Looking at my bank statements, Soho House is staying. Not only is its London offer superb, it would be too much to bear if I wasn’t able to bomb off to Oxfordshire to the Farmhouse — ostensibly, Center Parcs for people who shop at Waitrose. Anyway, the £1,650 annual membership fee is good value, payable in November and already done.
What about the clubs I don’t use so much? The Carlton Club, for example, is a lovely bufty tufty old place in St James’s. I have been a member for 25 years. If you wander around its curiously decorated, high-ceilinged old school rooms, with portraits of once-great politicians hanging resplendently, you might wonder if this is an old folks’ home for rich people or a waiting room for Dignitas.
And then there’s the dress code. The Carlton insists gentlemen must wear jackets and ties (if there is “exceptionally hot weather” then jackets can be removed in the Wellington Room or on the terrace).
I don’t like ties. And I rarely have time for lunches that start at noon and end at 6pm, but on balance the £1,542 they swept from my account on January 2 is money well spent. The food is economically priced and delicious, the house claret is exquisite and the ability to sink occasionally into an armchair for a snooze after lunch makes life worth living.
And then there’s the Queen’s Tennis Club which costs me £2,020 a year. But they have a great annual tennis tournament. It is worth it for that alone (I told you I had a problem!)

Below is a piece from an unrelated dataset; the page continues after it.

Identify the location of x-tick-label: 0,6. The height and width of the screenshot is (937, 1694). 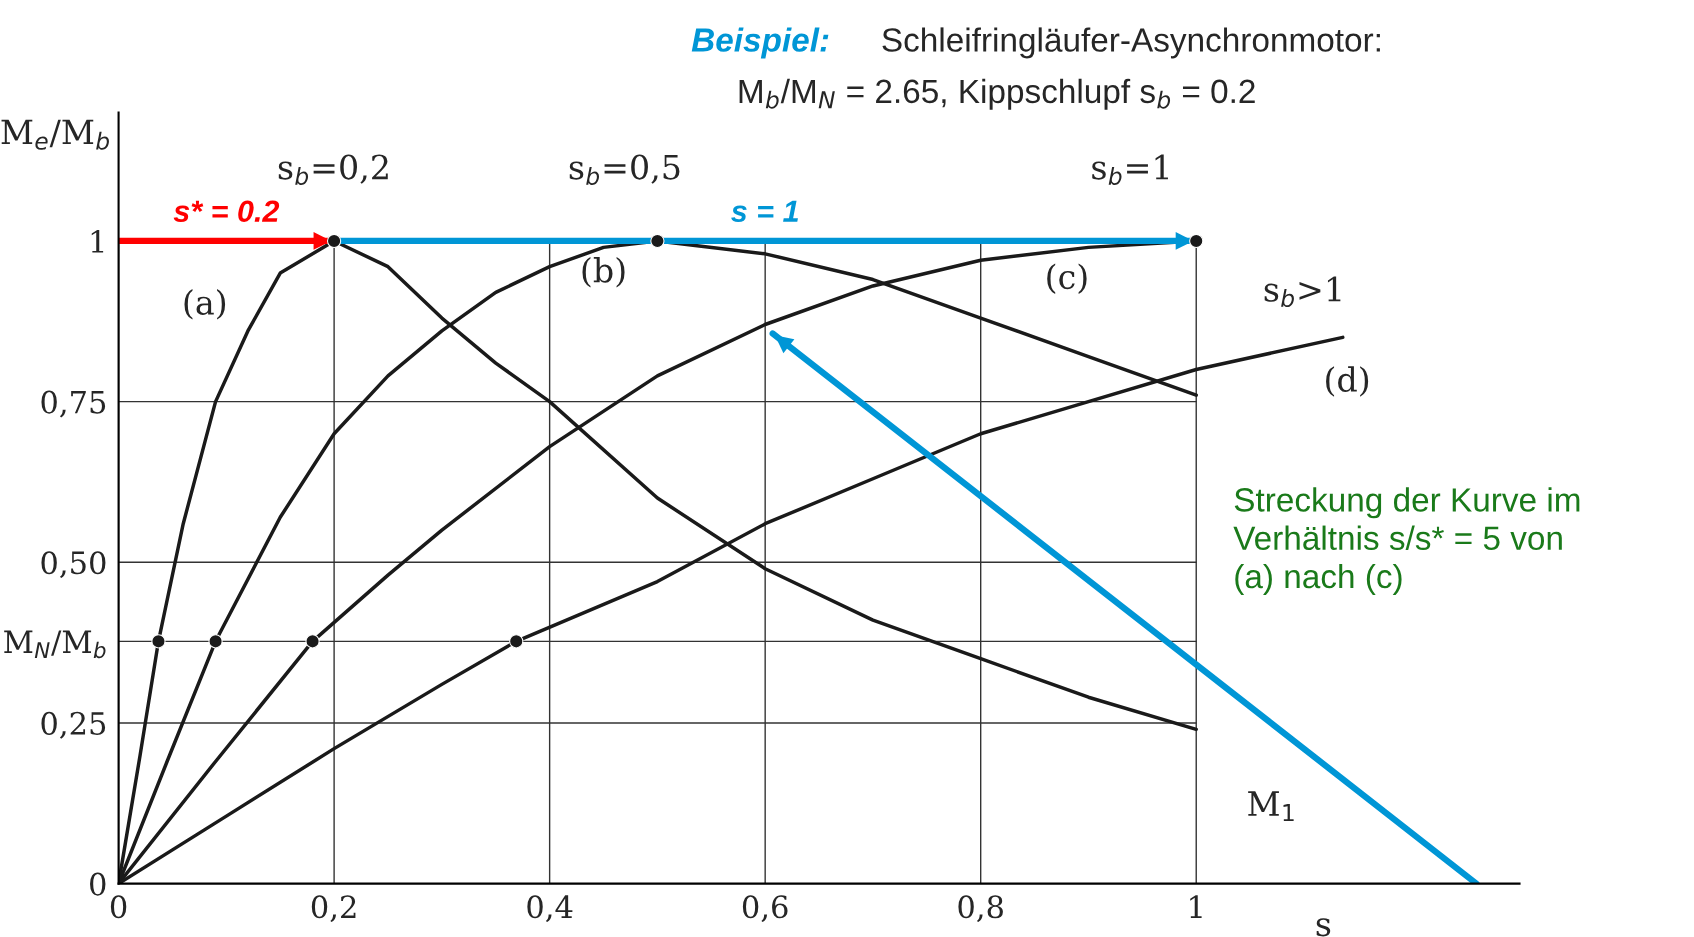
(765, 909). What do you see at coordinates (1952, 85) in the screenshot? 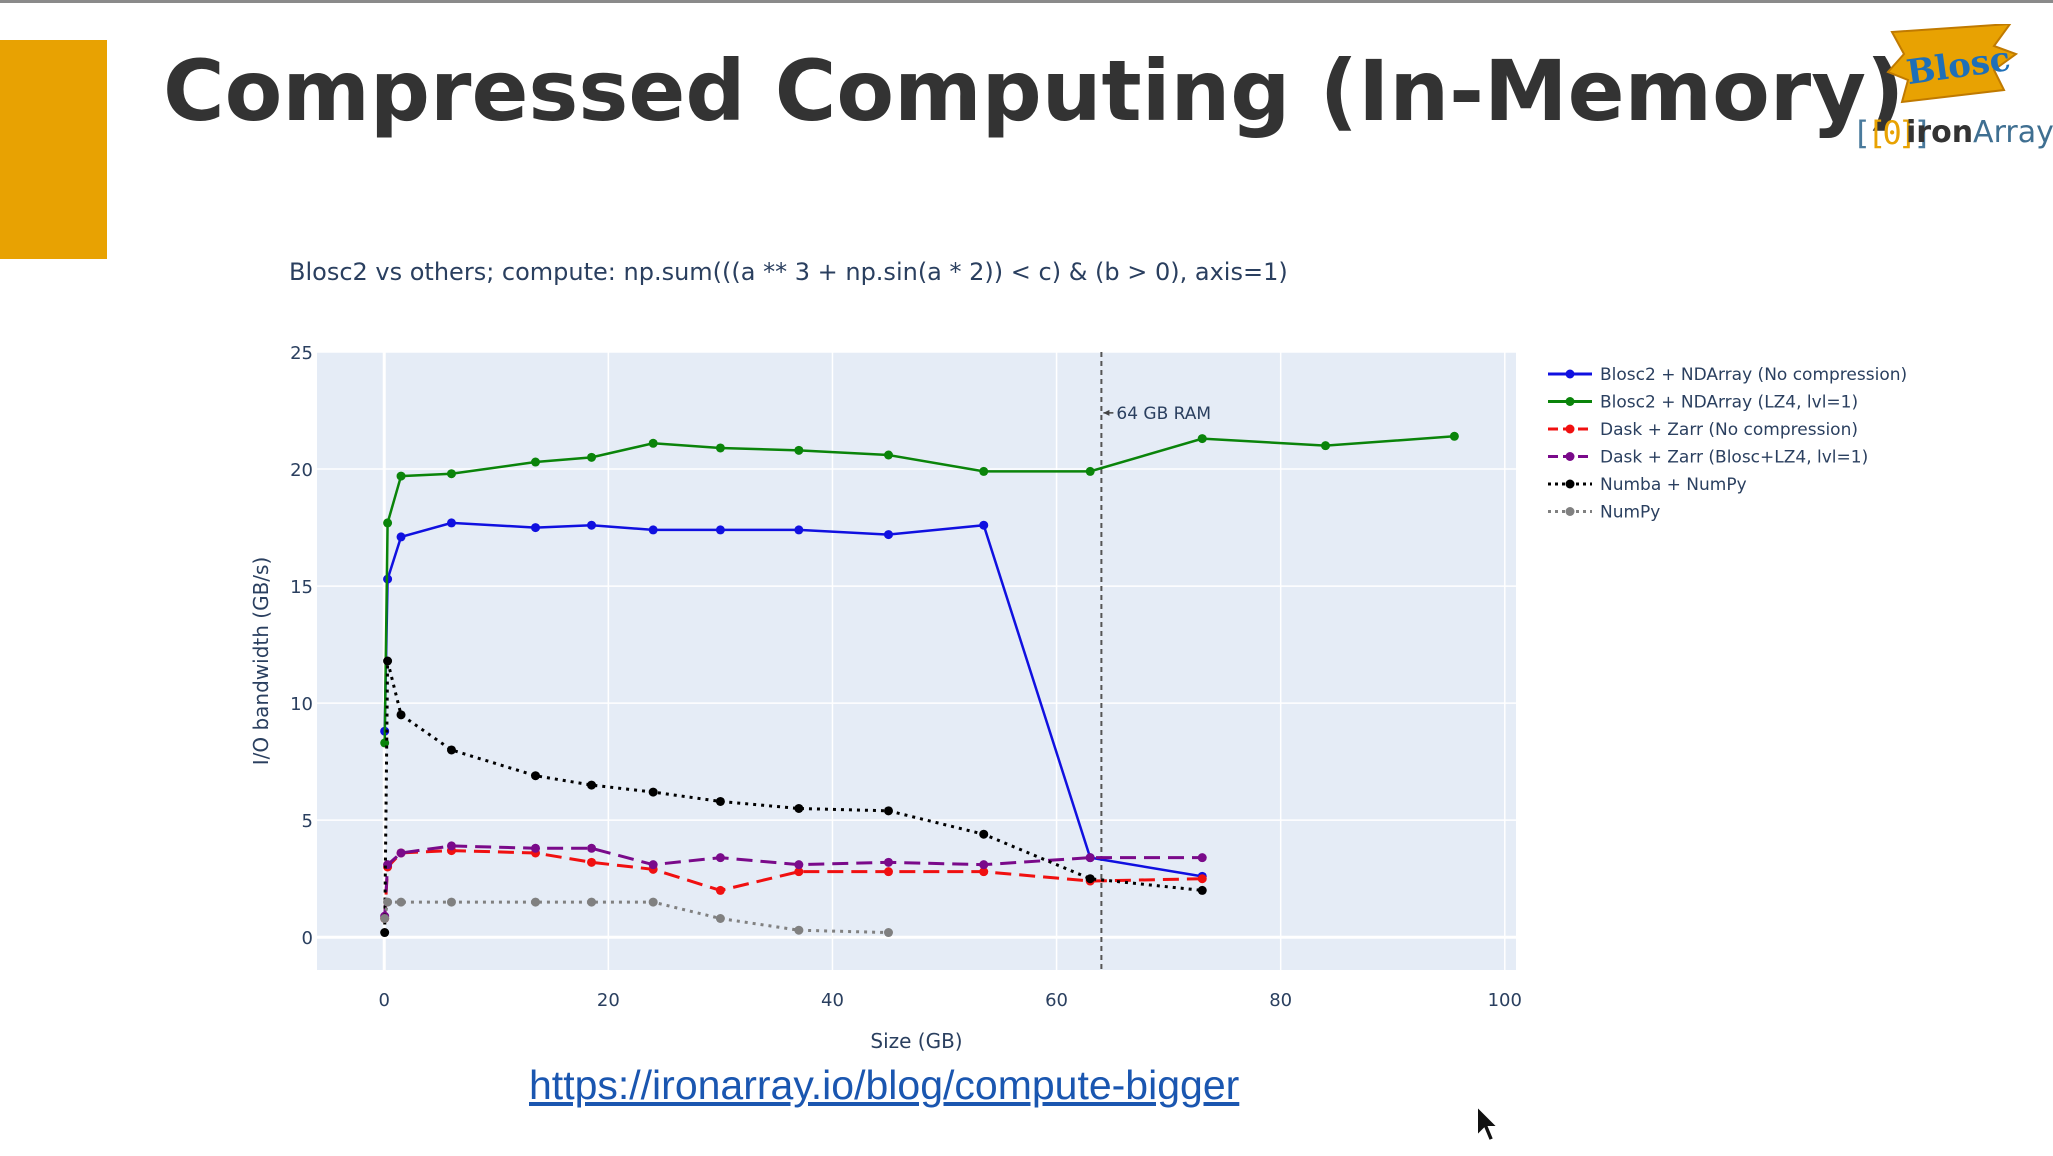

A good members’ club is about more than this. It helps with connections. Business is still about who you know, not what you know.
A few years ago, I joined a West End club called Century. At the time it was quite groovy. It’s been through many iterations over the years and recently on a visit I realised that it was nothing more than a smartish bar with average food and no interesting members. Ding. It’s gone. Is that enough of a cut? Of course not.
Since I am committed to my other establishments, the solution is clear. I’ll simply have to get more work. Any offers? I know a good club where we can go for lunch.